Selon les statistiques fournies par la DGM, entre 2009 et 2013, mille cent six enfants congolais ont été adoptés par des ressortissants de quinze pays, soit une moyenne de deux cents enfants par année.

En comparaison, la DGM signale qu’en Belgique, au plus vingt enfants sont adoptés chaque année.

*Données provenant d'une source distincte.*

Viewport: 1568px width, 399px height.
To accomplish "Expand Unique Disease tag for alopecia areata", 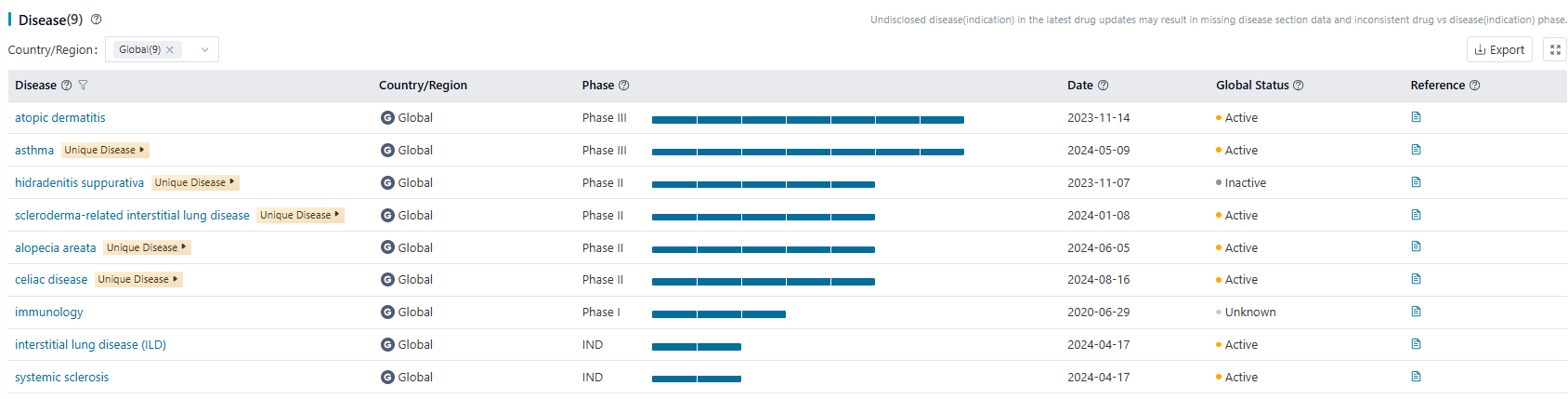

OSI Bouaké - 19 octobre 2013 - SD -

Cette décision arrive après l’échec de l’alerte lancée le 6 novembre 2012 par le Service social international (SSI) et relayée par l’association française Enfance et familles d’adoption (EFA) auprès de la Mission pour l’adoption internationale (voir ci-dessous). Malgré les témoignages étayant les soupçons de trafic, l’Etat français n’a pas souhaité prendre les mesures qui auraient pu mettre un terme à des arrivées d’enfants hautement suspectes (il aurait pu refuser de délivrer les visas, voire retirer l’agrément de l’OAA organisant ces flux).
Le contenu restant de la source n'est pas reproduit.